Figure 3. ENSO prediction plume from September 2014 (see official version of this graphic), for SST anomaly out to Jun-Jul-Aug 2015. The orange lines show predictions of individual dynamical models, and blue lines those of statistical models; the thicker lines show the averages of the predictions from those two model types. The black lines and dots on the left side show recent observations. A weak El Niño (SST of at least 0.5˚, but less than 1˚C anomaly) continues to be predicted for late fall and winter 2014-15 by many of the dynamical and statistical models. The NCEP CFSv2 and the LDEO dynamical models, highlighted in brighter orange, suggest continuation and intensification of El Niño in spring 2015, presaging a possible 2-year event, as occurred in 1986-87-88 (but the LDEO model holds back on a full-fledged El Niño for the first year).

Footnotes

(1) This method uses the 13 months prior to (and including) the most recently completed month, but weights the more recent months more heavily than the less recent ones. In the case of Fig. 1, the relative weights from September 2013 through September 2014 are .02, .02, .03, .05, .06, .06, .07, .09, .10, .11, .12, .14, and .13. This weighting pattern was based on correlations between the earlier and current SSTs, averaged over all starting/ending times of the year. In a more refined system, the weighting pattern would change noticeably depending on these starting/ending times of the year. This variation exists due to the typical seasonal timing of ENSO events. For example, the correlation between SST in February with that in July is low, while the correlation between SST in September with that in February is quite a bit higher, as many ENSO events begin during summer and last through the following winter.

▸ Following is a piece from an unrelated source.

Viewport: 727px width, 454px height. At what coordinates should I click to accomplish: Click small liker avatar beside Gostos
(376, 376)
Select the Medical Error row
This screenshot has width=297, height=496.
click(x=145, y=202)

So, as we might expect from the weighting pattern, the similarity between this year and the selected analog years is seen in Fig. 1 to be greatest over the most recent 3 to 5 months. The closeness of the match is calculated as the square root of the sum of the weighted squared differences between the Nino3.4 SST this year and the candidate year. This metric is often called the Euclidean distance, and the smaller the number, the better the analog match.

(2) The time unit used in this analog prediction system is 1-month, in contrast to the 3-month averages usually used by NOAA in ENSO diagnostics and prediction.

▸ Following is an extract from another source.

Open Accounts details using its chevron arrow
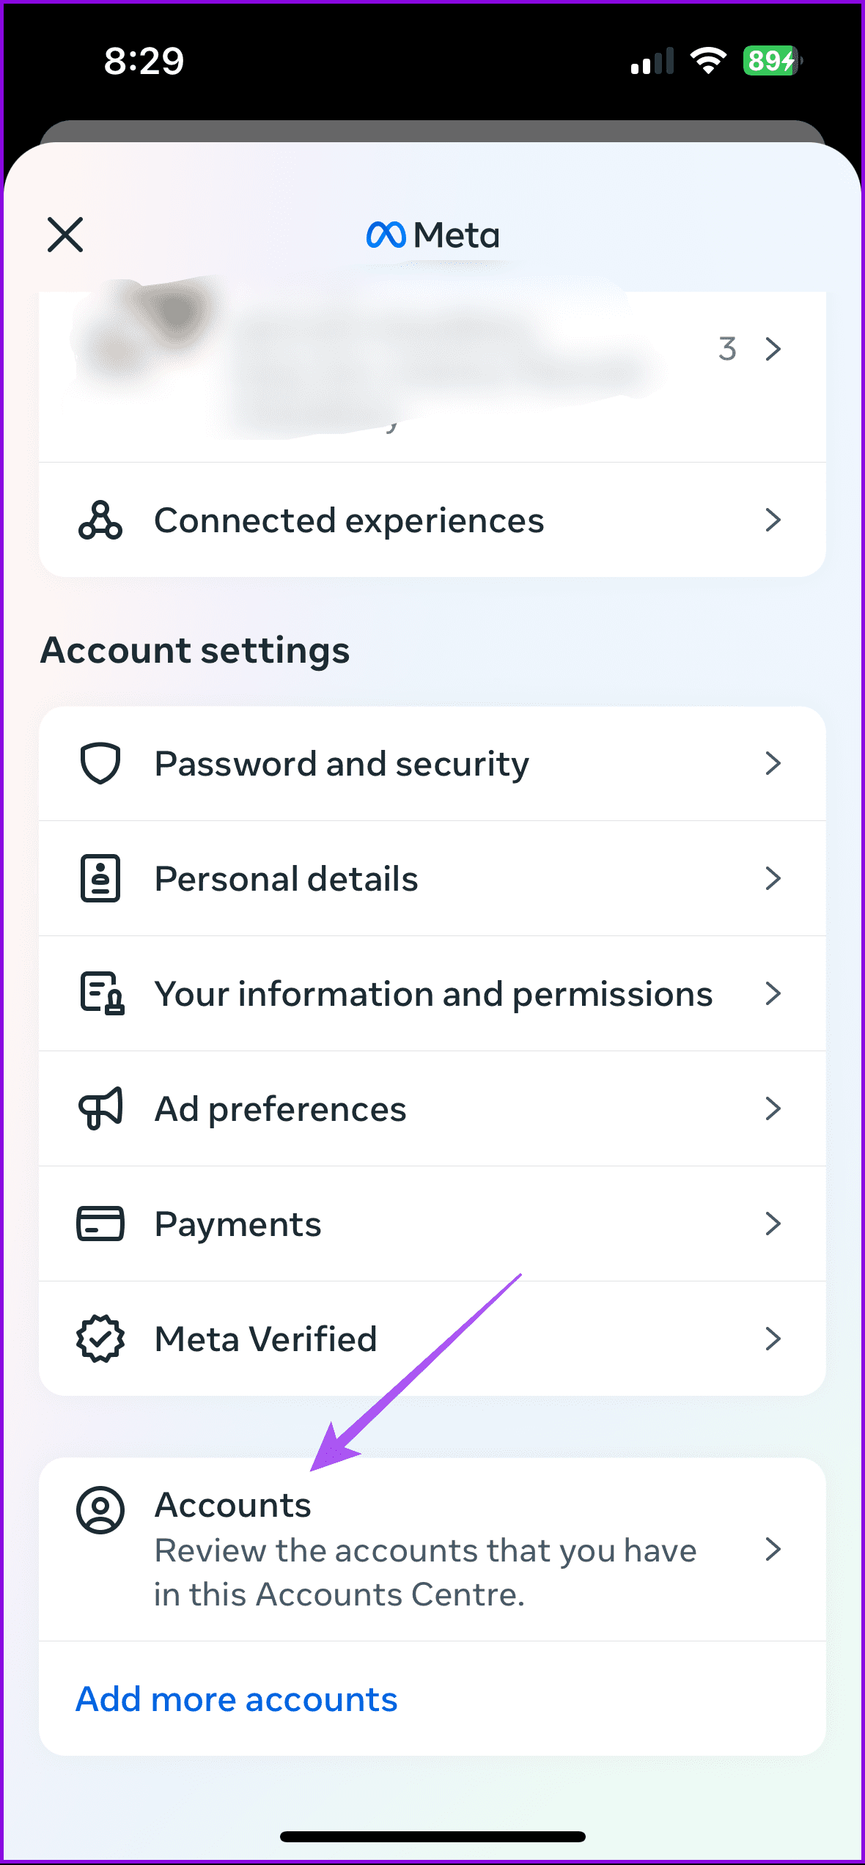This screenshot has height=1865, width=865. (773, 1549)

(3) This spread is occurring at a time of year when persistence (i.e., maintenance over time of either positive or negative anomalies of SST) is typically strong and so forecasts using just recent observations generally do better than at other times of the year.

(4) More sophisticated analog systems used in earlier decades for seasonal climate forecasting are documented in Barnett and Preisendorfer 1978, Livezey and Barnston 1988, and Barnston and Livezey 1989.

References

Barnett, T. P., R. W. Preisendorfer, 1978: Multifield analog prediction of short-term climate fluctuations using a climate state vector, J. Atmos. Sci., 35, 1771–1787.

Barnston, A. G., and R. E. Livezey, 1989: An Operational Multifield Analog/Anti-Analog Prediction System for United States Seasonal Temperatures. Part II: Spring, Summer, Fall and Intermediate 3-Month Period Experiments. J. Climate, 2, 513–541.

Livezey, R. E., and A. G. Barnston, 1988: An operational multifield analog/antianalog prediction system for United States seasonal temperatures: 1. System design and winter experiments. J. Geophys. Res., Atmospheres, 93, D9, 10953–10974. DOI: 10.1029/JD093iD09p10953

Van den Dool, H. M., 1994: Searching for analogues, how long must we wait?  Tellus A, 46, 314-324.